アロイスの問いに、祖母は「うーん」と唸って首を傾げた。
「酒の量は私は見てないから分からんが、相当な量があったのかい」
「ありました。金額にしたら数百万ゴールドは下らないでしょう。しかし……」
祖母の様子を見るに、やはり祖母は酒蔵のことは一切知らなかったようだ。
「その様子だと、やはり地下のお酒は一切ご存知なかったですか」
「知らないよ。息子が勝手に作ってたんだね。地元の工務店にでも頼んだんだろうが……」
「ふむ…。ですが酒の量が量ですし見てみぬ振りも出来ません。何か対応を考えるなら、自分も力添えしたいと思うんですが」
ナナと祖母、二人の優しさは底知れずだと感じていたアロイスにとって、今回の事を知ってしまった身である以上どんな願いでも聞いてあげたいと思っていた。
「……私じゃ何も良い案は浮かばないよ。アロイスさんは何か良い案とかはあるかねぇ」
祖母が尋ねる。アロイスは、
「そうですね…」
軽く浮かんだ案を言ってみる。
「思い出に残しておきたい酒は今の家に運んで、後は売って処分なさるというのも手かと」
「そうは言っても、買い手を見つけるのも難しい話じゃないかい」
「良ければ商人の友人を紹介します。最高金額で取引をお願い出来ます。当然、お二人が私を信用して頂く必要はありますが……」
まるで悪徳商法のセールスマンのような言い草に、もっと上手い言い回しがなかったものかと自身で苦笑してしまうアロイスだが、祖母は意外と乗り気に返事した。
「ふむ。私らには売る伝手がないし、アロイスさんが紹介してくれるなら悪くないかもしれんさねぇ」
祖母がそう言って眉間にしわを寄せ頷いているところ、丁度ナナが切り分けたサラミやチーズを運んで来たのを見て、祖母はナナに尋ねた。
「ナナ、お前はどうしたいかね?」
「えっ、私?」
突然の質問にナナは驚くが、キッチンで話は聞いていたらしく、すらすらと自分の考えを祖母に伝えた。

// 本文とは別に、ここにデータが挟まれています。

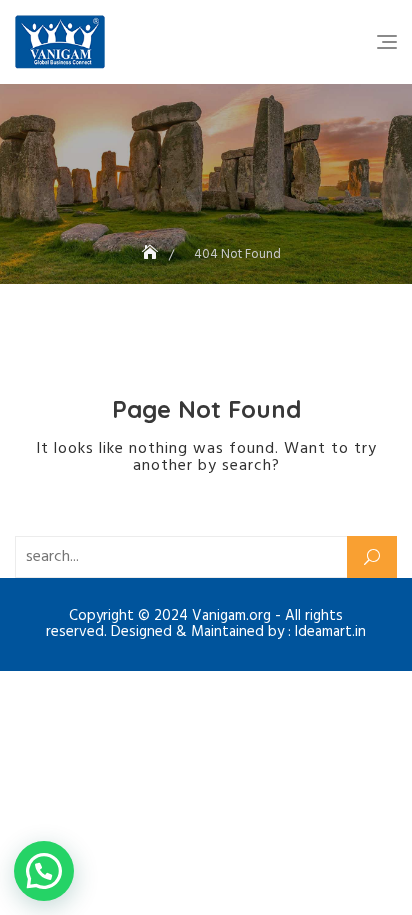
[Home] (152, 254)
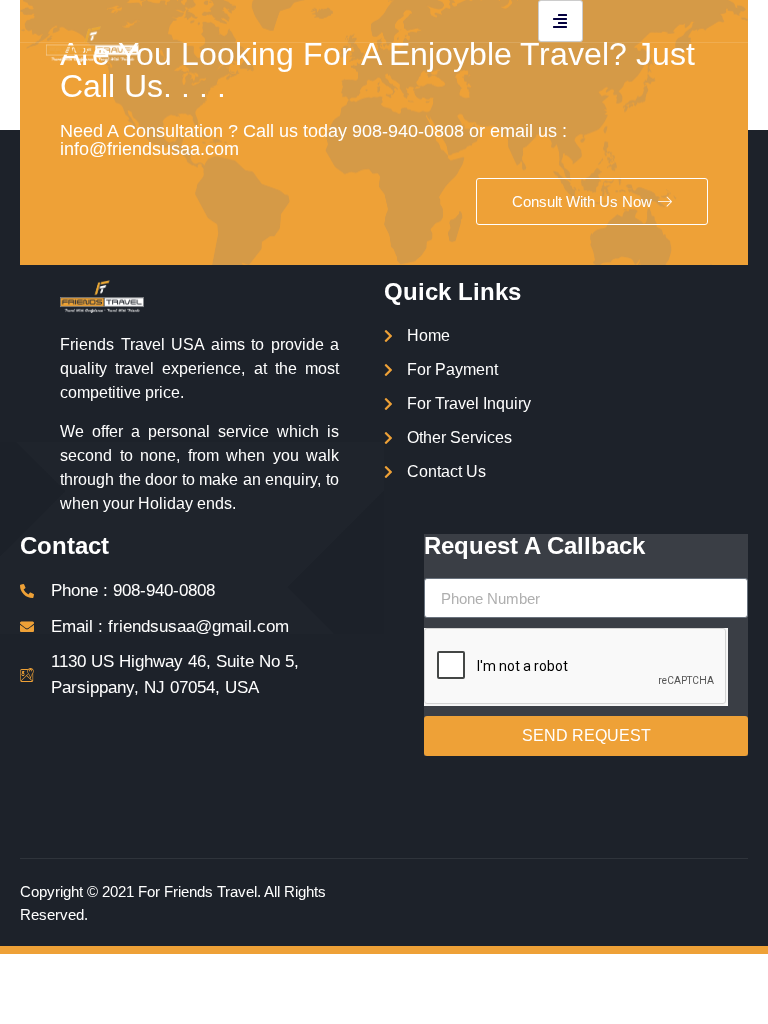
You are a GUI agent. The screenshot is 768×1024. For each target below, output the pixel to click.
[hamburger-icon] (560, 21)
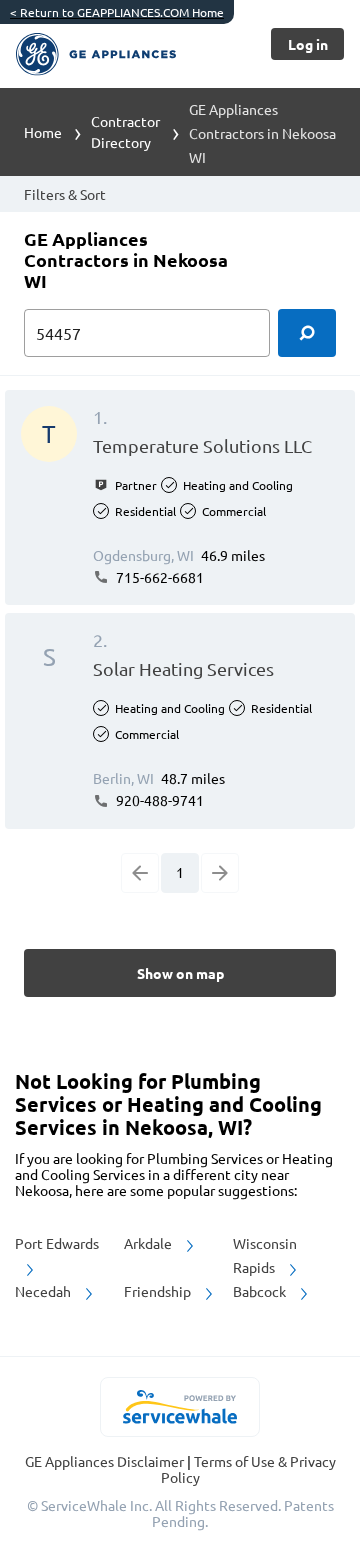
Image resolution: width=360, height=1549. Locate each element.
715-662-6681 (158, 577)
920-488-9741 (158, 800)
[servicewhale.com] (180, 1407)
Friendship (159, 1291)
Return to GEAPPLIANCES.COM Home (117, 12)
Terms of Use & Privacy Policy (248, 1469)
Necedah (44, 1291)
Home (43, 132)
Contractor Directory (125, 131)
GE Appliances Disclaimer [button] (106, 1461)
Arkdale (149, 1243)
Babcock (261, 1291)
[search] (307, 333)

「正直私はお父さんの遺してたものだから大事にしたいなっては思うんだけど……」
「それなら、地下室の酒蔵を修復して酒を残そうかね」
「ううん。けどね、余計なお金が掛かるんだったら売っちゃっても良いよ。私は今のお婆ちゃんとの生活が大事だもん」
……優しい娘だ。祖母共々アロイスは思った。
本当は両親の遺したものである手前、本心では全てを置いておきたいと願っているはずなのに。だけど彼女の言うように、今の生活が大切である事も事実だ。
「今の生活が大事かい。うん、確かにそうさねぇ」
「過去も大事だけど未来も大事だから。あ、でもね。ちょっとだけお父さんのお酒は手元に置きたいな」
「うん、分かっているさね。それじゃ、少し残して売ってしまおうかねぇ……」
祖母とナナは『売る』方向で決めようとしているらしいが、話を聞いていたアロイスは少し気になった。それは、自分が居るから早急に答えを出そうとしてしまっているんじゃないか、急かしてしまっているんじゃないかという考えだ。それではいけない。アロイスは二人の会話に割って入り、言った。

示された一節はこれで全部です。